I'm talking crazy, I know, but I can't help feel that the future looks a little bleak right now. The state is currently under high alert on the budget, our grading rubric with DSS is VERY rigid, and on top of that the workplace is starting to feel more like a jail cell. It's absolutely nuts.
I'm not sure what will come of the next few weeks, but jeez man.. it look like it's not going to be very good.
Wednesday, May 17, 2017
Again... with the expired polaroid thing.
Monday, May 15, 2017
This is George. He also works at Triple A Diner. He's kind of an ass, but I try to tip him well when I'm there every once in a while
Friday, May 12, 2017
There's a sun roof that was built in our condo. One of the best things about it is seeing the light emit different areas of the living room. The couch gets the most attention from the light while on the sun's time to sleep it emits around where the dvd rack. This image is part of a crochet'd blanket that was given to us awhile back. I love the texture of it and how the light sort of brings out this fantastic pattern. I'll most likely feature this blanket in the blogs to come.
Wednesday, May 10, 2017
For a bit (and maybe still) I've been on the kick of photographing balloons. The thing that fascinates me with balloons is not only their shapes, but their colors. I don't know what it is about them. Of course, this picture is so expired that you can barely see the colors of the balloons. But whatever man..
Monday, May 8, 2017
Friday, May 5, 2017
From the first day I've learnt about him Andre Kertesz has been one photographer that has stayed consistent in my life. And as of late I've been thinking about his work through these still life's. It's hard to imagine that I'd get back on the horse with b&w and since I've shot years of color it's been pretty interesting trying to decipher what subject looks good in this workflow.

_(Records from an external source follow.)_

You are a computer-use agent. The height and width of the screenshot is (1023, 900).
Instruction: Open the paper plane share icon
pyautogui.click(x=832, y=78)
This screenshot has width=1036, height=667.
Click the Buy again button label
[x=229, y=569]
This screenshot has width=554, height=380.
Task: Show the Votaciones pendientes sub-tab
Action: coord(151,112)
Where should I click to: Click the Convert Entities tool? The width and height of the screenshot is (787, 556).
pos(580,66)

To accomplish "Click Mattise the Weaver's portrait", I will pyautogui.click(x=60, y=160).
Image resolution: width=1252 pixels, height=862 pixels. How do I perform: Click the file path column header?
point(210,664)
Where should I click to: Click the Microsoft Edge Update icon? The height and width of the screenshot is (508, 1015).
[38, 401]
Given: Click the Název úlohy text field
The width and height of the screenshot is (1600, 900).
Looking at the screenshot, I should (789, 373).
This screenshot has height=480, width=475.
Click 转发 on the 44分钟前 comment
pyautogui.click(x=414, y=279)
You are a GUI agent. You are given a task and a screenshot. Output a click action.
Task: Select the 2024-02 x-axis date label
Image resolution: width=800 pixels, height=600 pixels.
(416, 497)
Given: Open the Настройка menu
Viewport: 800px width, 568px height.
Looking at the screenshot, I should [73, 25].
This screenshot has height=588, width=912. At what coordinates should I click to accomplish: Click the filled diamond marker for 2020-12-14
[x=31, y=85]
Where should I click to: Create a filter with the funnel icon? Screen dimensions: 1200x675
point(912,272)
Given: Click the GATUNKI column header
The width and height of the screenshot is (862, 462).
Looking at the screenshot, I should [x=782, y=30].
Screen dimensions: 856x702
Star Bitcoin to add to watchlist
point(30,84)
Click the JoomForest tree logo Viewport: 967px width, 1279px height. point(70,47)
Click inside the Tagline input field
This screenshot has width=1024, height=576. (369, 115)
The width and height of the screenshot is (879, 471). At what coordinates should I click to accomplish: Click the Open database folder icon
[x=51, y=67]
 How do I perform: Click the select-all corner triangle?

A lot of my subjects (for now at least) are of plants. They have their own way of growing up in the world and have their own way of making impressions. It's funny how much a plant can show you its feelings just by the way they grow.
Thursday, May 4, 2017
I recently went to the front page of Reddit and saw this thread appear. The Redditor who posted this link shared a website of her friend who recently committed suicide. Claire Marley was a photographer based out of Shawnee, KS who was interested in photographing friends and her surroundings. She was a transfer student from the Massachusetts College of Art and Design to the University of Kansas. She was also a teacher's assistant for the Shawnee Mission School District.
Most of the photographs seen in the portfolio are images of what could be her friends and surroundings. A lot these images are candid moments welcoming the audience a peak into her personal life. Some shot on film and most shot on digital, but still showcases that "at home" aesthetic. I can't say that her portfolio is strong with a good narrative flow, but I can say that these images were certainly a great start to what could have been strong bodies of work.
It's unfortunate this artist left the world early. It brings the issue that having good mental health is important. I'm not sure what her struggle was, but man it must've been so bad to the point that she wanted the pain to go away. It's okay to see a therapist. It's okay to talk to your loved ones about this kind of thing. It may seem like you're alone, but you're not and there are ways to get help.
If you or anyone who is struggling with this is please call for help.
To tell you the truth reading this thread spawned some memories that I've endured when I was young. I've lost friends through this and mental health is really important for me and my loved ones. Get help if you need it. You're not weak if you do so.
Wednesday, May 3, 2017
This guitarist was pretty good. I loved the amount of control he had playing some of the parts of the songs. Slight sweeps here and there, weird chord grips, and the clean twinkly tone that I'm just so down for.